Tell how many lines in the following entries include the word "selector", giving the figure alone.

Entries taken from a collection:
━━━━━━━━━━━━━━━━━━━━━━━━━━━━━━

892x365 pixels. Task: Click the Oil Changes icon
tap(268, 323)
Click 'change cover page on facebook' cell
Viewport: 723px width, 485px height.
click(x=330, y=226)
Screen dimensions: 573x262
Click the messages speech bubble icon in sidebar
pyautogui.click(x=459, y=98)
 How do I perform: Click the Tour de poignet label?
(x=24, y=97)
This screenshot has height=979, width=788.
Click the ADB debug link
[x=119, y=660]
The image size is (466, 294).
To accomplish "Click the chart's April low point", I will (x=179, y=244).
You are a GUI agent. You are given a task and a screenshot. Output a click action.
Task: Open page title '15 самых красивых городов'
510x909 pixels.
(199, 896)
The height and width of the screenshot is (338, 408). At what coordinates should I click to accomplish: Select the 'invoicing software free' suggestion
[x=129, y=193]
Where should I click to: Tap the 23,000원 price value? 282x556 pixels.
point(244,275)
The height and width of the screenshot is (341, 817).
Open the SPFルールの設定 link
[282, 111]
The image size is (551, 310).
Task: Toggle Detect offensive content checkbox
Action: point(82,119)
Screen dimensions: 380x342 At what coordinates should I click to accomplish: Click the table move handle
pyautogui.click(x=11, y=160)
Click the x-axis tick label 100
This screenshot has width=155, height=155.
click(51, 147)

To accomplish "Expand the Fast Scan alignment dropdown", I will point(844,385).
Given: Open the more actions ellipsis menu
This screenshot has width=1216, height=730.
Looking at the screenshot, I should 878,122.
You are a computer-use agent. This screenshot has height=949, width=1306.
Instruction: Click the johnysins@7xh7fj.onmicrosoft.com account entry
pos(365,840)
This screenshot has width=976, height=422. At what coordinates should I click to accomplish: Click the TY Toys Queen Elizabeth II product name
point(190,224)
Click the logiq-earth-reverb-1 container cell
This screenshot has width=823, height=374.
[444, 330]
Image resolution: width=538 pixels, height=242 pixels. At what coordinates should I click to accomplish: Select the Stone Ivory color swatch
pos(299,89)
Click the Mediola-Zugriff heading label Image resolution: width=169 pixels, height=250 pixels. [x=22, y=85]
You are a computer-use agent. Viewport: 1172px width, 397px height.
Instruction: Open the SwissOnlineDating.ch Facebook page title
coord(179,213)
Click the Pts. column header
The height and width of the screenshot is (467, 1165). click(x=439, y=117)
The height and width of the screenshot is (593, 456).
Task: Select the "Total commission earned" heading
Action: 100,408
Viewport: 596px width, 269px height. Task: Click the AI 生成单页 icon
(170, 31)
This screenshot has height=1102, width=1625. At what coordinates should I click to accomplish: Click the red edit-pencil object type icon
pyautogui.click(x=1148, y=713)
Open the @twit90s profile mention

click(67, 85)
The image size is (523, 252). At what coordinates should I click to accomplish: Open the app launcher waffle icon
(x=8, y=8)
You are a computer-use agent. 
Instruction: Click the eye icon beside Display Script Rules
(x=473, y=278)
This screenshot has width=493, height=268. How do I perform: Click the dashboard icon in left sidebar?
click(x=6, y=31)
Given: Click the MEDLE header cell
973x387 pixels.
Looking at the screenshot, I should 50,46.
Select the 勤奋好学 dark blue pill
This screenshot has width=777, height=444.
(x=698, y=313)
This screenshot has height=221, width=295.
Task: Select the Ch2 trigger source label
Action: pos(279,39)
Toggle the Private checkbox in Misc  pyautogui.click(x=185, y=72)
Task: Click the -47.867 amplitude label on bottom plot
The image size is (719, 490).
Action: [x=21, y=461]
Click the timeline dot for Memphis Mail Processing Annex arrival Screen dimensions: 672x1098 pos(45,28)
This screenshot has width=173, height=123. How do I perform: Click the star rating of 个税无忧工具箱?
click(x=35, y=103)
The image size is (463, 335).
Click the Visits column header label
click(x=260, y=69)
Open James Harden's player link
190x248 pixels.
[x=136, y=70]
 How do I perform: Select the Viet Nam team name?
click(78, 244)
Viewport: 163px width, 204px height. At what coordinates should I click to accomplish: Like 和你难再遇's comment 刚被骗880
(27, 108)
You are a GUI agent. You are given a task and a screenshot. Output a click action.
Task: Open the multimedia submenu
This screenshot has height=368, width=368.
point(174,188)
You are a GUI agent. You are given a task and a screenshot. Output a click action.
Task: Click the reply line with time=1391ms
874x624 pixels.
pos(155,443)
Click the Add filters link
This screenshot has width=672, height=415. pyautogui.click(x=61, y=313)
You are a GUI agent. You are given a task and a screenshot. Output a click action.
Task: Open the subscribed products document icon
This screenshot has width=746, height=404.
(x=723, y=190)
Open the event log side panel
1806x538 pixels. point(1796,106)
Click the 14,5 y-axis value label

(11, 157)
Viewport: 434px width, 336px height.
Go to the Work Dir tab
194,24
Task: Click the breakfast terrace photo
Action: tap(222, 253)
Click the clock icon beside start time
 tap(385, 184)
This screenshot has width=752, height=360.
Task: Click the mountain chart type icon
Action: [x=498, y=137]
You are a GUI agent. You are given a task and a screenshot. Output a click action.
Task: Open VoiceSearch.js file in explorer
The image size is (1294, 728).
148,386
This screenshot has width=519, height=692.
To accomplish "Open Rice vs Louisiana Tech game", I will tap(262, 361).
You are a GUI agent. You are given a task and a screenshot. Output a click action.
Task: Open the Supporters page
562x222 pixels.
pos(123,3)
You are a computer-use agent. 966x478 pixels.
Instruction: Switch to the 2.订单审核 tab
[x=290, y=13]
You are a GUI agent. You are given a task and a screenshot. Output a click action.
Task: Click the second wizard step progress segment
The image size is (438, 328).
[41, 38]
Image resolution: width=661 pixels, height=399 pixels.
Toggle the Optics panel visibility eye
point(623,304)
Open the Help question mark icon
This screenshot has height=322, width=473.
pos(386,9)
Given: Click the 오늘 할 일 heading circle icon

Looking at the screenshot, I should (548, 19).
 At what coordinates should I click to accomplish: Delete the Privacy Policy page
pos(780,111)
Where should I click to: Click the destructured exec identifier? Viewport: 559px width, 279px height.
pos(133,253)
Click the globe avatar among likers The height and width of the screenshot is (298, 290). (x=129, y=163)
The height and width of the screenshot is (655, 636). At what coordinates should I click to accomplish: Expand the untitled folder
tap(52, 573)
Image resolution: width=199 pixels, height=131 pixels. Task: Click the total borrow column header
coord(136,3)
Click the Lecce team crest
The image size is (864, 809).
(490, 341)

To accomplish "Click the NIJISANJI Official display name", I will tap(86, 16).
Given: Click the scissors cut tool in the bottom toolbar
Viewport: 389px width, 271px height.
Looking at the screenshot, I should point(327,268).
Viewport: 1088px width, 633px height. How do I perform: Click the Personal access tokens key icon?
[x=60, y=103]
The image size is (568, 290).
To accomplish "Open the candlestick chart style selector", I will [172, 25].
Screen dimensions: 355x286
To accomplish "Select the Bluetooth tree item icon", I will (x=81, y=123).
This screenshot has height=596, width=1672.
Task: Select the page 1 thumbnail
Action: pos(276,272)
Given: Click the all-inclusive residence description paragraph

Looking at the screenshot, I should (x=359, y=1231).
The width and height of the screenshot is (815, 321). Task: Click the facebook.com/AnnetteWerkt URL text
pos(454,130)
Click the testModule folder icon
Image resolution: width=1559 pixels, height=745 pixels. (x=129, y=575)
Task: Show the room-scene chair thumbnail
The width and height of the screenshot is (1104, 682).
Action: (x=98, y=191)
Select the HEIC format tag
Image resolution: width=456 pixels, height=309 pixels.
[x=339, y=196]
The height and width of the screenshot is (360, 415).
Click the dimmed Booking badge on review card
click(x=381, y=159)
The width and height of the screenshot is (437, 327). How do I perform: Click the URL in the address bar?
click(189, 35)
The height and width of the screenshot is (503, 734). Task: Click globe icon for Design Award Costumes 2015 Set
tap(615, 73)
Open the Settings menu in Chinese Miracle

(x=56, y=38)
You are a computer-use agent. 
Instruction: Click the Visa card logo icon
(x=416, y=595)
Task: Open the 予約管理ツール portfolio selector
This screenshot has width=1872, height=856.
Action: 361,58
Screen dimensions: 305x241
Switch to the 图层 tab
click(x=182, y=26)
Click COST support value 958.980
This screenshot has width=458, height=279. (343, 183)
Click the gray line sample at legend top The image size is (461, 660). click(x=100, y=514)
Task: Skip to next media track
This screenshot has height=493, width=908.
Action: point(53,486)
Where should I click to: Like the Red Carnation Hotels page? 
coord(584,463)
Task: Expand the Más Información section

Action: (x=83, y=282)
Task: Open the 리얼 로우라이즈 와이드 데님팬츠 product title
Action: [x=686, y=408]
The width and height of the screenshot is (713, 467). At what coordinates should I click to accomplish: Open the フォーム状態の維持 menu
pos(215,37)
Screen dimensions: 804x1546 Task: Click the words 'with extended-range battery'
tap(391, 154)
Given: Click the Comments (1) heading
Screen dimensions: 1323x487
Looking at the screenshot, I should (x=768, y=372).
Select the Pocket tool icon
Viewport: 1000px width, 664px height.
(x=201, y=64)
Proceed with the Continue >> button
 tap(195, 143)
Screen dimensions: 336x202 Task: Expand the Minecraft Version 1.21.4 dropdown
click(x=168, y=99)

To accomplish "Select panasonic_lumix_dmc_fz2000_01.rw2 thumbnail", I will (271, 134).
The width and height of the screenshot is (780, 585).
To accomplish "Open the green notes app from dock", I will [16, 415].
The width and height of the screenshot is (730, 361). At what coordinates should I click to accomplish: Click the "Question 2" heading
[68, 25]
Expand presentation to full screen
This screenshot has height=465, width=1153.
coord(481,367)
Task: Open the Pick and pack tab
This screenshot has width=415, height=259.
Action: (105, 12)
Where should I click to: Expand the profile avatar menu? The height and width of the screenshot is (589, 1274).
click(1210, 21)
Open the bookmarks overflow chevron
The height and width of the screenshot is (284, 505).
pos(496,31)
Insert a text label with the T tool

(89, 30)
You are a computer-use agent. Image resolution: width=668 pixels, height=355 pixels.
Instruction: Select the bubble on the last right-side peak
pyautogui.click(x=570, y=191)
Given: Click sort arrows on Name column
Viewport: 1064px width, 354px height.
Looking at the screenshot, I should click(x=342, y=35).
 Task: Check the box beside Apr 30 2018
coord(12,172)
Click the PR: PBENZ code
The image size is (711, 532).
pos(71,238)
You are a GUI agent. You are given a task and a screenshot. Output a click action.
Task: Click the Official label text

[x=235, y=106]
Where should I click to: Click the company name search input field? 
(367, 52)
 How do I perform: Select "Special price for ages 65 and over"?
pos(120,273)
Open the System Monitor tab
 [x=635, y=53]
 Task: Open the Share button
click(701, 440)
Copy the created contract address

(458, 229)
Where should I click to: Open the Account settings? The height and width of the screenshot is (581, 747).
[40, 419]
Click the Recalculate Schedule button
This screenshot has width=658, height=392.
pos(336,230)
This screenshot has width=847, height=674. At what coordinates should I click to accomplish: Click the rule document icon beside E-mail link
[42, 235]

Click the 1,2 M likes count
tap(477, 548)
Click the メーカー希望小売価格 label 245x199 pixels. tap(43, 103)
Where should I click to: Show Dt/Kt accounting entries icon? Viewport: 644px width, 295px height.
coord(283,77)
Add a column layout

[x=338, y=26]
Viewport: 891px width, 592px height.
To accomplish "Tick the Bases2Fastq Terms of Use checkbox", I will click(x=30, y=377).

━━━━━━━━━━━━━━━━━━━━━━━━━━━━━━

Problem solution:
2